Trust the trustees?

Karen Gray

Are the trustees of the Clark County School District wearing rose-colored glasses?

Or do they just want the public to do so?

After last week's CCSD school-board meeting, those are obvious questions.

A little background: The Clark County School District has a $4.9 billion capital improvement program, plus another $249 million in the district's bond-funding pipeline. Thus, when members of the public expressed concern last week over how the district hands out contracts for construction jobs, it was to be expected that trustees would exert themselves to appear diligent seekers of information before voting to award another construction contract.

It was the construction contract for Triggs Elementary School — awarded to Roche Constructors Inc. — that had people objecting. They raised concerns that Roche used suppliers outside the district's approved list and may not be able to supply skylights as specified. This sparked the trustees' discussion of the district's bidding and change-order processes.

A key issue here — long a topic among Southern Nevada architects and contractors — is whether and to what extent low-ball construction bids are being used to routinely win district projects, after which the low-bidding contractors use change orders to get true project costs back up to levels more profitable for them and more expensive for the district. 

So, before casting their "yea" votes, trustees sought assurances and guarantees that the district's change-order process would prevent that from happening.

Trustee Sheila Moulton asked if the district had a way to track projects to see that increases don't happen down the road through change orders. Bill Hoffman, CCSD general counsel, didn't comment on that issue, but did hypothesize that a request for increased funds for the skylights would be a contractual issue between the general contractor and sub-contractor and should have no effect on the district.

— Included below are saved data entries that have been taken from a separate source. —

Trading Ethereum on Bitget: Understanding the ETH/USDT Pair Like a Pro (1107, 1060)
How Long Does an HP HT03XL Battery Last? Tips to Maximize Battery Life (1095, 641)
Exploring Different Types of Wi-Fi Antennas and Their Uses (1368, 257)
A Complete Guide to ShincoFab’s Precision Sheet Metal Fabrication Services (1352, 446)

Board President Terri Janison asked for assurances from Paul Gerner, district associate superintendent for facilities, that processes were in place to block such change orders.

"I just need to be assured we have processes in place so that doesn't happen," she said.

Gerner, like Hoffman, chose not to explain the change-order process in use by the district. Nor did he describe any procedural safeguards that would prevent the abuses trustees supposedly fear. Instead, Gerner offered his personal assurances: "You can rely on me to be my normal hard-nosed self. If for some reason my hard-nosed project manager doesn't catch it, I certainly will." 

The optimistic hypotheses and personal promises seemed to appease the board members. While some board members indicated they were still concerned, none pushed for clarification about specific safeguards.

Perhaps the rosiest picture came from Trustee Carolyn Edwards. Assuring trustees and the public that school district change orders are within construction "industry standards," she added that many of those change orders also have to come before the board for approval.

"Our change orders, overall, tend to run between four and five percent, and … the large ones always come to the board for approval. Even if you factor in all the ones that are large, our overall percentages are well within the industry's average of four to five percent," she said.

An authoritative answer, it would appear. Edwards, after all, is the board's liaison to the Bond Oversight Committee, an independent committee that oversees the district's capital building program. As such, she receives regular updates on the district's capital improvement program, including change orders. In fact, Edwards, along with Janison, was at the August 20 BOC meeting, just seven days earlier.

At that meeting, district staff told attendees that the district is exceeding the industry standard for change orders.

Excessive district change orders were said to range from .38 percent to 1 percent above what the district said was a four to five percent industry standard. In other words, the added costs to the district from change orders would range from 5.38 to 6 percent of the district's total authorized construction spending.

Given the huge construction spending of the district, merely being within the school district's so-called industry standard for change orders could cost Clark County taxpayers between $196 million and $245 million in contract overages for the 1998 Capital Improvement Program. Tack on another .38 to 1 percent increase, and taxpayers would be shelling out somewhere between $263 million and $294 million for overages.

Edwards' implicit assurances that the school board scrutinizes large and dubious change orders contradicted explicit previous remarks she has made. For at least a year now at the Bond Oversight Committee, the lack of oversight on change orders has been a hot discussion topic. That's because no one but staffers in the district's facilities division review the orders. Indeed, the district's own procedures manual specifies a process excluding school trustees from reviewing change orders. Thus, currently, the school board just looks at the "large" orders via a summary sheet, after the fact, and then ratifies them.

At the end of the night, after all the hypotheses, promises and trustee assurances were over, no one had answered whether CCSD's change-order process has safeguards to prevent low-ball bids and unnecessary change orders.

But, apparently, board members felt just rosy.

Karen Gray is an education researcher at the Nevada Policy Research Institute.